__PROBLEM REQUIREMENTS__
Only some lines are wanted: please transcribe exactly those from the one containing "This screenshot has height=1092, width=1092." through the end of the data, pictures excluded.

__RECORDS PROVIDED__
■ ■ ■ ■
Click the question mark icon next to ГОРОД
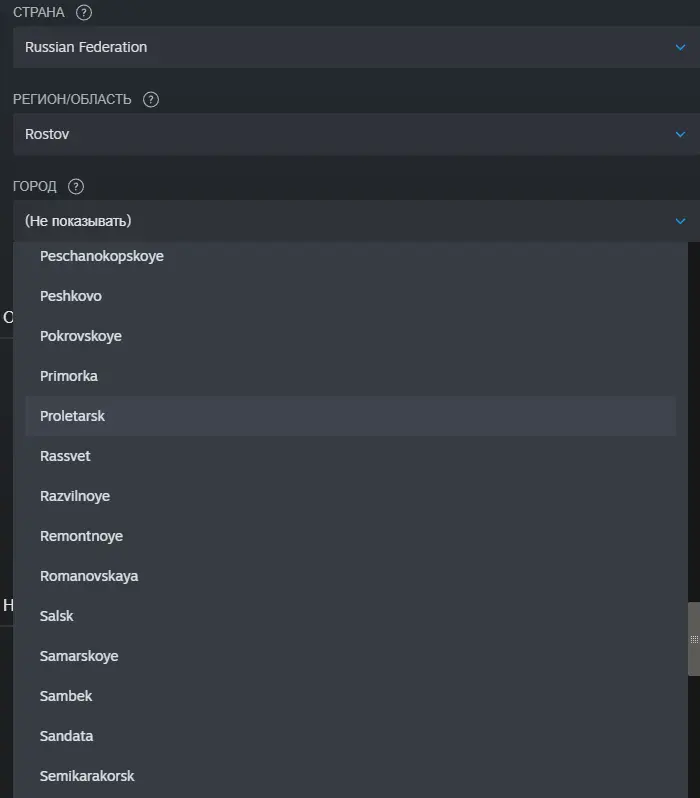The width and height of the screenshot is (700, 798). click(x=76, y=186)
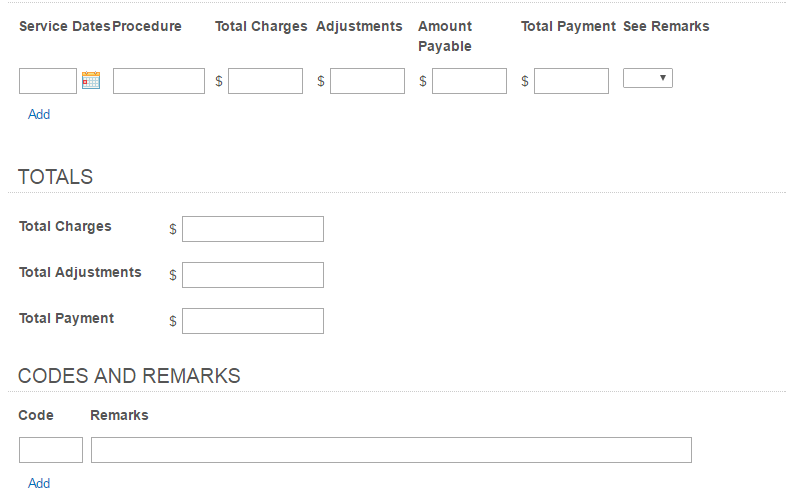
Task: Click the line-item Total Payment field
Action: pyautogui.click(x=571, y=81)
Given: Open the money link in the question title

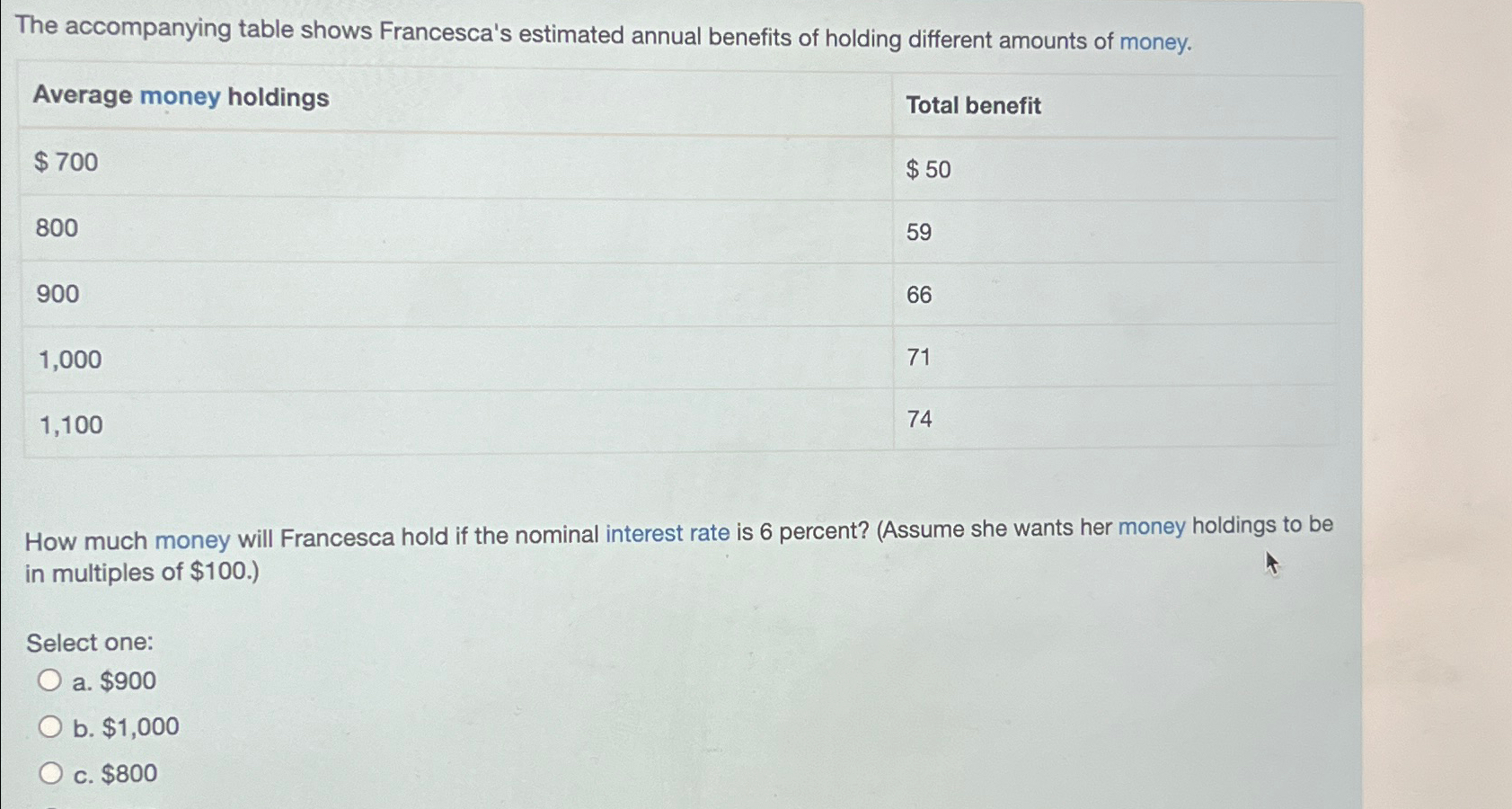Looking at the screenshot, I should click(1152, 40).
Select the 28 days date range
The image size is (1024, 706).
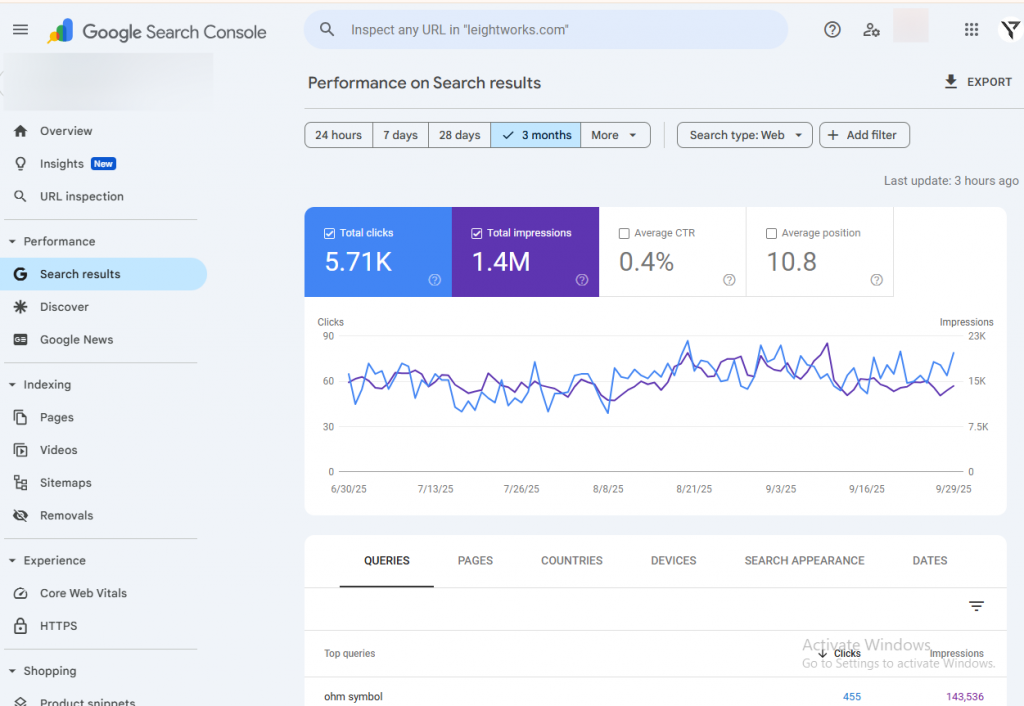pyautogui.click(x=459, y=135)
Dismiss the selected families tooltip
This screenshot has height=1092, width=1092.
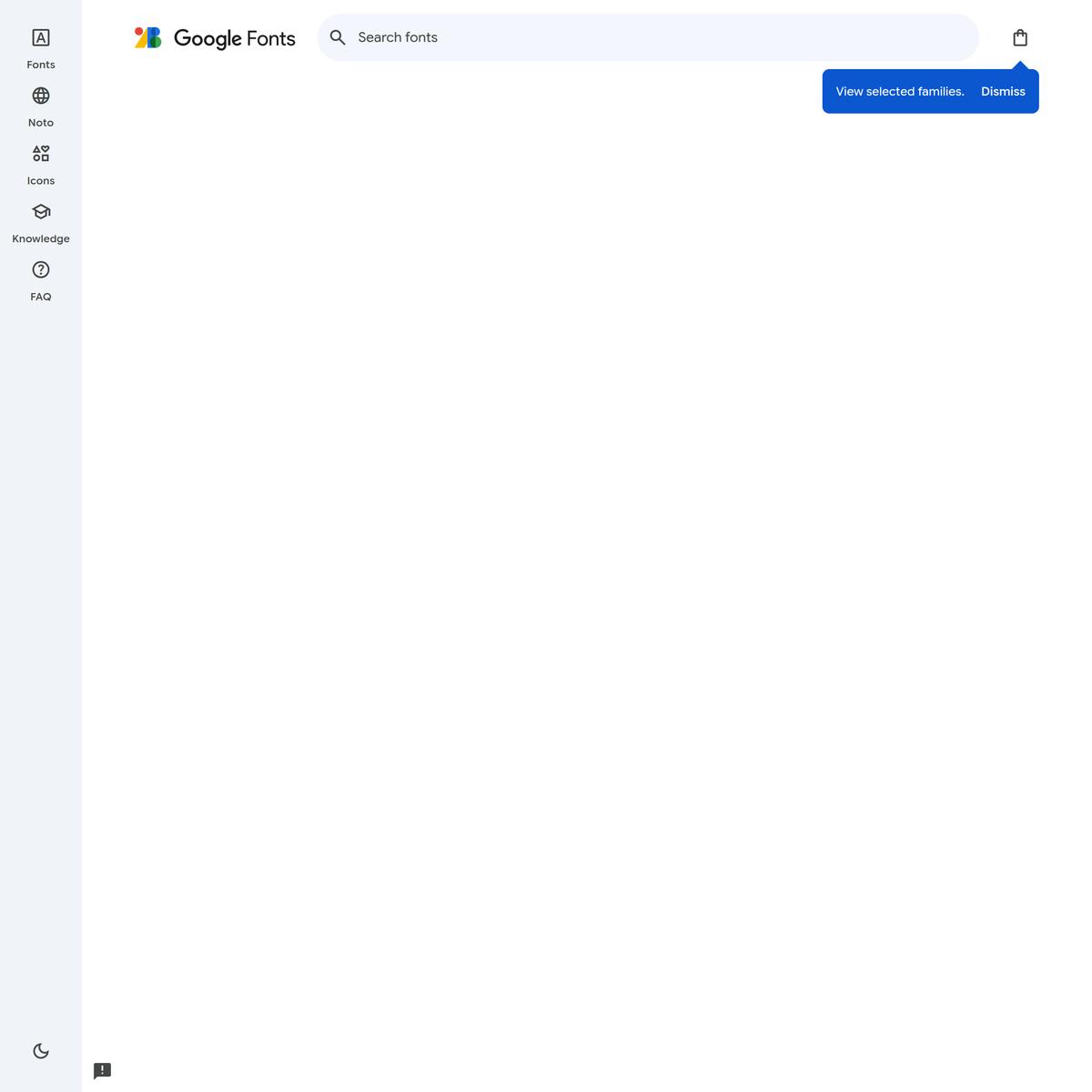1003,92
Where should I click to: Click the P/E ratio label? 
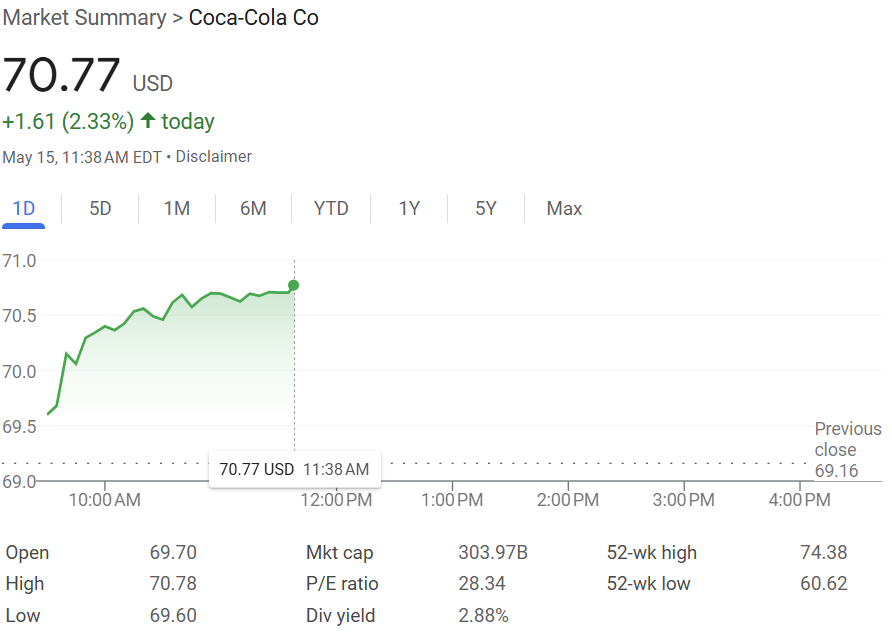point(342,584)
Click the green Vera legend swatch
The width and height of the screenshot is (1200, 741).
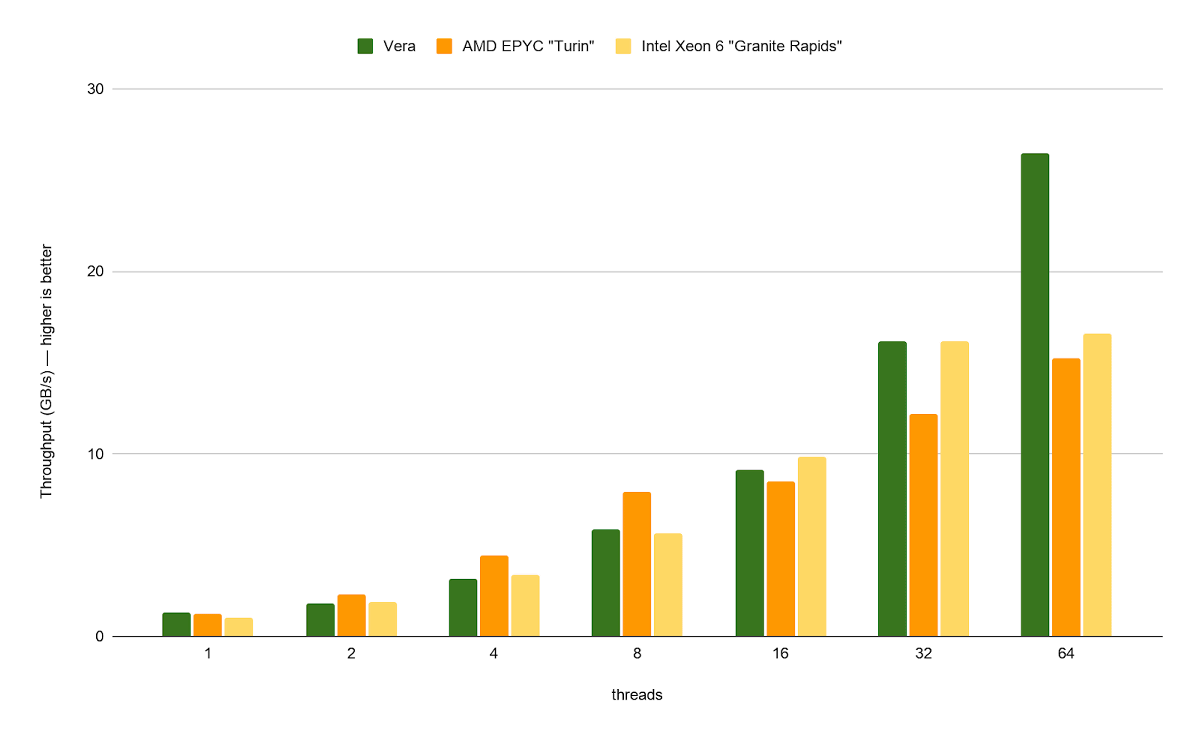[365, 46]
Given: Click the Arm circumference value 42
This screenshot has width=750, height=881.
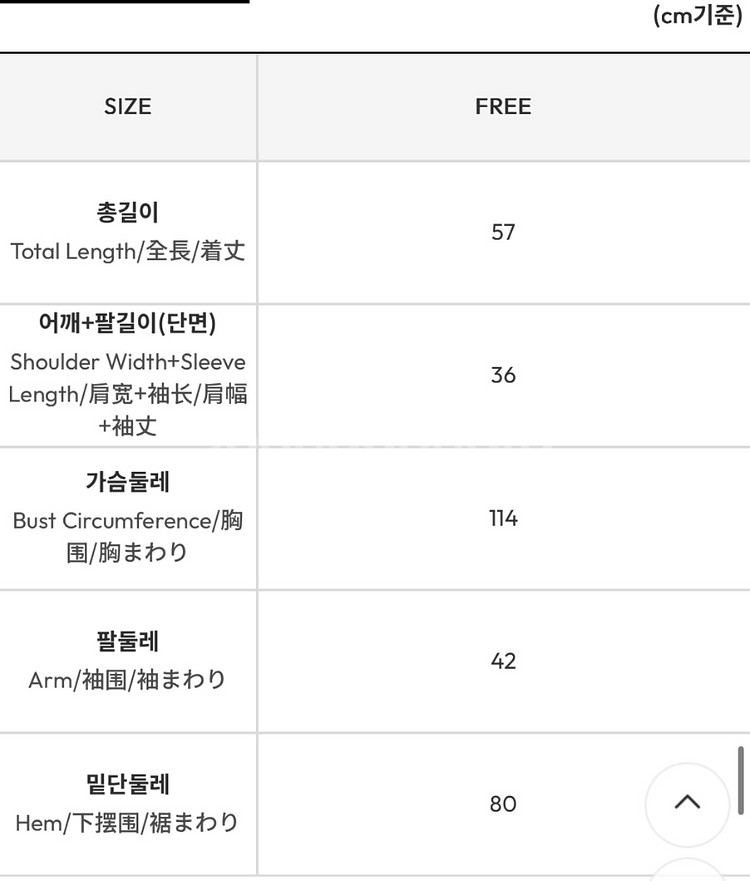Looking at the screenshot, I should [x=503, y=661].
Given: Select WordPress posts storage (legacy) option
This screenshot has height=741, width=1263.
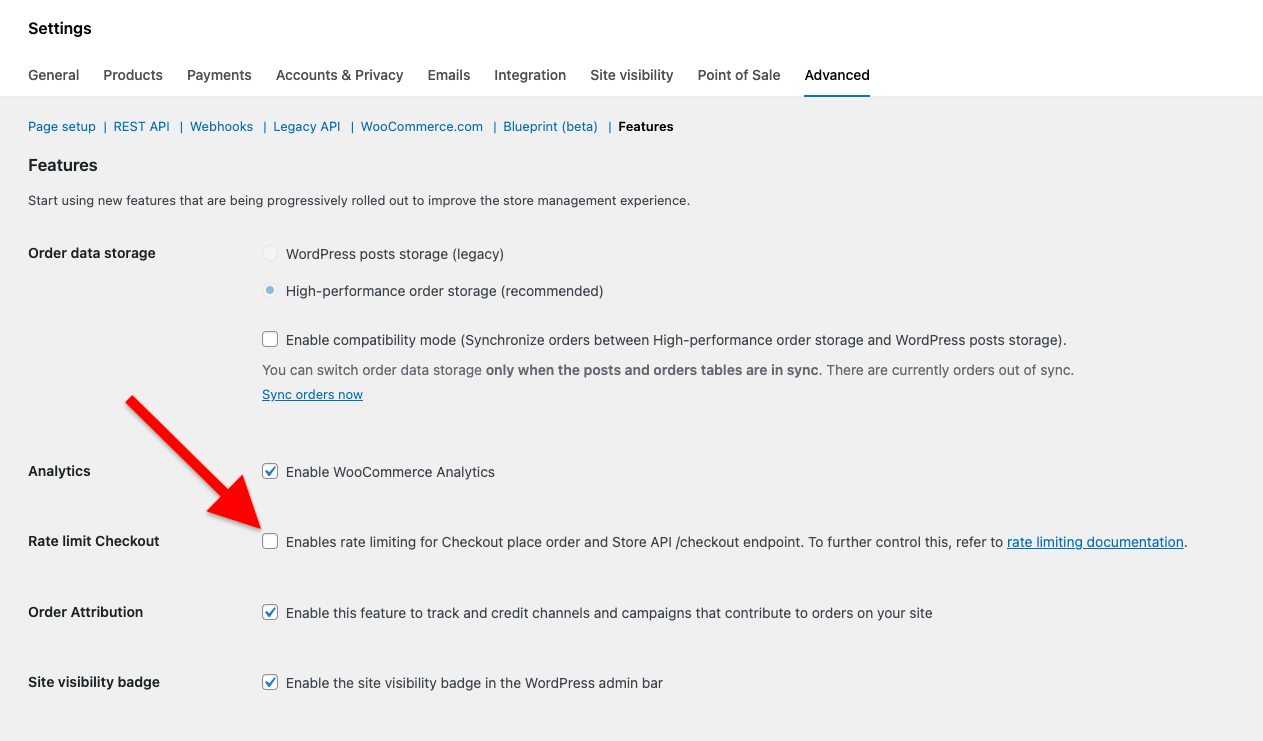Looking at the screenshot, I should [x=270, y=254].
■ ■ ■ ■
__OUTPUT FOR THIS EXERCISE__
This screenshot has height=1092, width=1092.
1003,92
Where should I click to: Click the P/E ratio label? 
point(342,584)
Click the green Vera legend swatch
The width and height of the screenshot is (1200, 741).
[365, 46]
Given: Click the Arm circumference value 42
This screenshot has width=750, height=881.
Looking at the screenshot, I should [x=503, y=661].
Given: Select WordPress posts storage (legacy) option
This screenshot has height=741, width=1263.
Looking at the screenshot, I should [x=270, y=254].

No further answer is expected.